Computerized image-processing technology was used to calculate the nuclear-cytoplasmic ratio (N/C), cellularity (CEL) and other cellular and nuclear parameters in HB (n = 18) and paediatric HCC (pHCC, n = 11). The proliferation index (PI) and apoptotic index (AI) were also measured. Fetal type HB (FHB) compared with pHCC had more uniform nuclei (P < or = 0.014), lower PI (P = 0.028) and AI (P = 0.009), whereas the embryonal type HB (EHB) had a higher N/C (P < 0.001), higher CEL (P = 0.043), smaller cells (P = 0.043) and higher PI (P = 0.020) than pHCC. Moreover, EHB had a higher N/C (P < 0.001), higher CEL (P = 0.021), smaller cells (P = 0.021), more nuclear pleomorphism (P < or = 0.036) and higher PI (P < 0.001) than FHB. Multivariate analysis showed that FHB, EHB and pHCC could be classified accurately by a regression model. This logistic model further correctly stratified four additional test cases from biopsy specimens.

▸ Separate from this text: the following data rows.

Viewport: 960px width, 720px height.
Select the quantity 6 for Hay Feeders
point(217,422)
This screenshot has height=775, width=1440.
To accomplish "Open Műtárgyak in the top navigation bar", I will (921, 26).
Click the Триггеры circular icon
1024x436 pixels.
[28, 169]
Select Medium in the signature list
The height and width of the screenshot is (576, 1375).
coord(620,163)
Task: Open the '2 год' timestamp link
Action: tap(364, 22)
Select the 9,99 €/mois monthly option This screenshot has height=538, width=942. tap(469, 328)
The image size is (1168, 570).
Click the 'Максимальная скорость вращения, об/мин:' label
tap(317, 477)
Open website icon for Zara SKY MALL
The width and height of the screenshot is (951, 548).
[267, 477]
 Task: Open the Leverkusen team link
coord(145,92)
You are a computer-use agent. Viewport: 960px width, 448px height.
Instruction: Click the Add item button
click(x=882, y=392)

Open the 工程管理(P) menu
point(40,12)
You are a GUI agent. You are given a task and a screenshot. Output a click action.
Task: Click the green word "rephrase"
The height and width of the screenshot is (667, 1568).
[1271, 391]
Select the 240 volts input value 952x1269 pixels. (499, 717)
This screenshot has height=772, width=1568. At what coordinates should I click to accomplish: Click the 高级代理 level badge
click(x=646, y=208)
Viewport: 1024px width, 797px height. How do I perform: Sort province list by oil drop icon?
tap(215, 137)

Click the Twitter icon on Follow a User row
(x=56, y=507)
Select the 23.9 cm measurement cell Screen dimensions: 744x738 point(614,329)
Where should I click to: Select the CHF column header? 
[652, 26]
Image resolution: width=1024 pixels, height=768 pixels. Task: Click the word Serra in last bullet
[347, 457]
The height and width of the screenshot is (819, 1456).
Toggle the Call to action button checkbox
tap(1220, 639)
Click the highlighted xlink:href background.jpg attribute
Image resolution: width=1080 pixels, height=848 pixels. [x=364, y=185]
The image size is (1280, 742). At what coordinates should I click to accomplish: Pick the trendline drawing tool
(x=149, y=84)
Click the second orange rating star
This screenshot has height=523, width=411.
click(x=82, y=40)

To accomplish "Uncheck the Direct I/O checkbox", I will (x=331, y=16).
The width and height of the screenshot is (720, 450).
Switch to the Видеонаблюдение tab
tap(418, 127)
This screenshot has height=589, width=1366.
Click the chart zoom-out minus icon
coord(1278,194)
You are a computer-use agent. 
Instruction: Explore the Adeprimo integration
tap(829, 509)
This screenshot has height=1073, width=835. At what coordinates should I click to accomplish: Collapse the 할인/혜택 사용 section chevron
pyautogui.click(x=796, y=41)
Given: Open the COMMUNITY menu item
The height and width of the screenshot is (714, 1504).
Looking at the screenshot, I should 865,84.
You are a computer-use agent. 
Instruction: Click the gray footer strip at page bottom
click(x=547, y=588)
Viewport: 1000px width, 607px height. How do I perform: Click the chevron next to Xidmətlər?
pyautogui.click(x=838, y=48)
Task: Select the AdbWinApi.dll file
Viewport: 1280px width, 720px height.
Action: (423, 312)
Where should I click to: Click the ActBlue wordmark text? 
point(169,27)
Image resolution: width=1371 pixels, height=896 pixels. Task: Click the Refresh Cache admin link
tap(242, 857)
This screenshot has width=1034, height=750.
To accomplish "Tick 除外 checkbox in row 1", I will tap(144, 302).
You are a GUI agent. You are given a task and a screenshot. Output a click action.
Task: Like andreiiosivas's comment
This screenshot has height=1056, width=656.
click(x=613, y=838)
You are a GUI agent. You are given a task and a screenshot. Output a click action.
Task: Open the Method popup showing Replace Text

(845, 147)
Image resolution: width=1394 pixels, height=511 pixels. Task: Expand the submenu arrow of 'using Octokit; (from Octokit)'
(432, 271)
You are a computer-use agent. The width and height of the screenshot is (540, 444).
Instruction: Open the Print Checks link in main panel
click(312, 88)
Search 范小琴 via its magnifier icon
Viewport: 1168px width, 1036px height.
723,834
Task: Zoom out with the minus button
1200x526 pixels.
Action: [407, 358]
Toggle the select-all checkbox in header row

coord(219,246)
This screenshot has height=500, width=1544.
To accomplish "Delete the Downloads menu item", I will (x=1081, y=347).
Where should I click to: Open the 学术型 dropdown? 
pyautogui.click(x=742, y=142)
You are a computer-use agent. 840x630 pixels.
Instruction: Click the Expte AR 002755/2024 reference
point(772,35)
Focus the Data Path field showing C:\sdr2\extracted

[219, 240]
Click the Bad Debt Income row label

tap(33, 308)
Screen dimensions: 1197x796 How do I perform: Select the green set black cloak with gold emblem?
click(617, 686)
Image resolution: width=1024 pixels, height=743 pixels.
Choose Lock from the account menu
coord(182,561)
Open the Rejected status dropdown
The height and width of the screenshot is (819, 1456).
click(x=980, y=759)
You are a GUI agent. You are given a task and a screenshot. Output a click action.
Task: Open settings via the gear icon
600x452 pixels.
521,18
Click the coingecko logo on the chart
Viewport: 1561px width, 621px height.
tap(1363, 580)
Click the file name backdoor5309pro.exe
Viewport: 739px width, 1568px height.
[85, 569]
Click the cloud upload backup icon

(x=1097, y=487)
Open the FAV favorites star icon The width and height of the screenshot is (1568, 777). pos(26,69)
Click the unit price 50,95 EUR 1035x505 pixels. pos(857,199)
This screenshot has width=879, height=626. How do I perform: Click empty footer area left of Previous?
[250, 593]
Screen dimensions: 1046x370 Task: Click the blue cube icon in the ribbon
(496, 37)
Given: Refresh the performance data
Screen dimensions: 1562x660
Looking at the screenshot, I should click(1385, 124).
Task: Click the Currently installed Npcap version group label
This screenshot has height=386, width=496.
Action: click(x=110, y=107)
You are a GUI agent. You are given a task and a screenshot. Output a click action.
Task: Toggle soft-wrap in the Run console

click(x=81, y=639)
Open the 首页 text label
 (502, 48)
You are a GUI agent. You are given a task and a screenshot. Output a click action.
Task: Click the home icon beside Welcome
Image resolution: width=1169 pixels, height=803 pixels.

These results indicate that computerized morphometric analysis can yield useful criteria to distinguish HB from pHCC in small biopsy specimens, and, compared with FHB, the poorer prognosis of EHB may result from its more undifferentiated (immature) and proliferative phenotype.
通过计算机图像分析鉴别肝母细胞瘤(HB)与肝细胞癌(HCC)。这对于治疗方式及预后分层至关重要,但在小活检标本中通常很难做到。
运用计算机图像处理技术计算18例HB及11例儿童HCC(pHCC)的核质比(N/C)、细胞密度(CEL)及其他细胞和细胞核参数。同时测量增殖指数(PI)和凋亡指数(AI)。胎儿型HB(FHB)与pHCC相比,细胞核更均匀(P≤0.014),PI(P = 0.028)和AI(P = 0.009)更低;而胚胎型HB(EHB)与pHCC相比,N/C更高(P < 0.001),CEL更高(P = 0.043),细胞更小(P = 0.043),PI更高(P = 0.020)。此外,EHB与FHB相比,N/C更高(P < 0.001),CEL更高(P = 0.021),细胞更小(P = 0.021),核异型性更大(P≤0.036),PI更高(P < 0.001)。多因素分析显示,FHB、EHB和pHCC可通过回归模型准确分类。该逻辑模型进一步正确地对另外4例活检标本的测试病例进行了分层。
这些结果表明,计算机形态计量分析能够得出有用的标准,以在小活检标本中区分HB与pHCC,并且与FHB相比,EHB预后较差可能是因其更未分化(不成熟)和增殖的表型所致。